*Saved entries*:
________________

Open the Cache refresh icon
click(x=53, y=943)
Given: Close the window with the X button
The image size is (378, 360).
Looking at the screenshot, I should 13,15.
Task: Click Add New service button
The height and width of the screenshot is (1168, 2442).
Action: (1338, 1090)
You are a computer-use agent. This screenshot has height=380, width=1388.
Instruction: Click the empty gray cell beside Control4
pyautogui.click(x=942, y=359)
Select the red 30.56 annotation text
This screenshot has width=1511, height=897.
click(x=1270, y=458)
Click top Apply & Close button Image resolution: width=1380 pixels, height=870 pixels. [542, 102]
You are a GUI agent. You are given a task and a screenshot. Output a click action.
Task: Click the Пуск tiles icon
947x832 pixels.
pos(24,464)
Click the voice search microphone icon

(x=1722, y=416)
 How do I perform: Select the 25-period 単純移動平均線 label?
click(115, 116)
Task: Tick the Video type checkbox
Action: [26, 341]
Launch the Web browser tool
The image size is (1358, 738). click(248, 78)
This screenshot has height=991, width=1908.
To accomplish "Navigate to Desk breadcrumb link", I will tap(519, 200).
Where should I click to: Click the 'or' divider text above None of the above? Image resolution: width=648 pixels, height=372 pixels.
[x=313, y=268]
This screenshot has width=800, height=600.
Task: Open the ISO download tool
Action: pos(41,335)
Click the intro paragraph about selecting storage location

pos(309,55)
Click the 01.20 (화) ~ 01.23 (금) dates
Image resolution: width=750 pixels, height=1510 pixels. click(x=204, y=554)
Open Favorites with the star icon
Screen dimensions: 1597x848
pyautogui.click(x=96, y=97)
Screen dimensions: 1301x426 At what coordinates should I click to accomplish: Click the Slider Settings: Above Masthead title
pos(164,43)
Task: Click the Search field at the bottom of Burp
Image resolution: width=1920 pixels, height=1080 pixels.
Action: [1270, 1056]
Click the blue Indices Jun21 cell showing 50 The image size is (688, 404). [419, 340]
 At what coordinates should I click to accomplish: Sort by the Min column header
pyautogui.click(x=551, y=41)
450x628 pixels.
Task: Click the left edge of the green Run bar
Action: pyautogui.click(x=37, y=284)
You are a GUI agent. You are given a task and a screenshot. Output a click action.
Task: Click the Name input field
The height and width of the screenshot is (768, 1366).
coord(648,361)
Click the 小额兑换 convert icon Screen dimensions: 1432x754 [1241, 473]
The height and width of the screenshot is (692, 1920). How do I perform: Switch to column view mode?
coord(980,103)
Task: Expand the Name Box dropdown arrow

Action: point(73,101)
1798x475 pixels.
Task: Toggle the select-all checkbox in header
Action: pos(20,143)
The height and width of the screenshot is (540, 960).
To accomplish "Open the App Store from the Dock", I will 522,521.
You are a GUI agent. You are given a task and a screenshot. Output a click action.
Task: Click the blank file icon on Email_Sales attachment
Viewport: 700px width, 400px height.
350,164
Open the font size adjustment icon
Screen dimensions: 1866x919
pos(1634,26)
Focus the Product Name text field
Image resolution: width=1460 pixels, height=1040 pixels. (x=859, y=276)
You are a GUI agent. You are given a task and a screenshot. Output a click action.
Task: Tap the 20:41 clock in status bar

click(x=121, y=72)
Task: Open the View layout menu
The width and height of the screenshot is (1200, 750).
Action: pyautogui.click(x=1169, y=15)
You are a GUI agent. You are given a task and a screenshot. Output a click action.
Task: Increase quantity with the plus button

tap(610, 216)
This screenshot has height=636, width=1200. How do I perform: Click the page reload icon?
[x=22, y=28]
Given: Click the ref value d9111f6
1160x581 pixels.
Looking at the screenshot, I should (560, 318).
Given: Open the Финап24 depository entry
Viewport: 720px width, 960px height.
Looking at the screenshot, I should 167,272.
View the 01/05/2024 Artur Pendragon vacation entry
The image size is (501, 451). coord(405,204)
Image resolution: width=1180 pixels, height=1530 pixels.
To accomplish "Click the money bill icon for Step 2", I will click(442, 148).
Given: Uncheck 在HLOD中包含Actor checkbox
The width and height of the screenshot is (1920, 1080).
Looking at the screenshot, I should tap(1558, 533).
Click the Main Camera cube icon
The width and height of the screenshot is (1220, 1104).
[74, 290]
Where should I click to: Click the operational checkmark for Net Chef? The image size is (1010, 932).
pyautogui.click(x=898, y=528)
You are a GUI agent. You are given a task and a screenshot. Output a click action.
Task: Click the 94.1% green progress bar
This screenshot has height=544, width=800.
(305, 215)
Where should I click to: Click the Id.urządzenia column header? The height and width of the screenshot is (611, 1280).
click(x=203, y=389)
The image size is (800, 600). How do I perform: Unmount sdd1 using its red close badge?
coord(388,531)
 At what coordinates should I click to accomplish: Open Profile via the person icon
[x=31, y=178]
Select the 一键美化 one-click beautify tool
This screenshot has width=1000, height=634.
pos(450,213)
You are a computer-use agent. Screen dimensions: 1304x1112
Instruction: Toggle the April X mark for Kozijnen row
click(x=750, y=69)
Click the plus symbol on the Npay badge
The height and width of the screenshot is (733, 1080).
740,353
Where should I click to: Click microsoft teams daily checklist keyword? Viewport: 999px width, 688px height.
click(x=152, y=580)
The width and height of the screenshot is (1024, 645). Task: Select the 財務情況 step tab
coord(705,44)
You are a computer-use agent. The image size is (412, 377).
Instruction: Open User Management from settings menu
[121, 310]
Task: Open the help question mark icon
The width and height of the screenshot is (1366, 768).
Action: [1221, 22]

________________

*Objective*: Gather every line above that contains the word "button" and copy each one out.

*Answer in full*:
Given: Close the window with the X button
Task: Click Add New service button
Click top Apply & Close button Image resolution: width=1380 pixels, height=870 pixels. [542, 102]
Task: Increase quantity with the plus button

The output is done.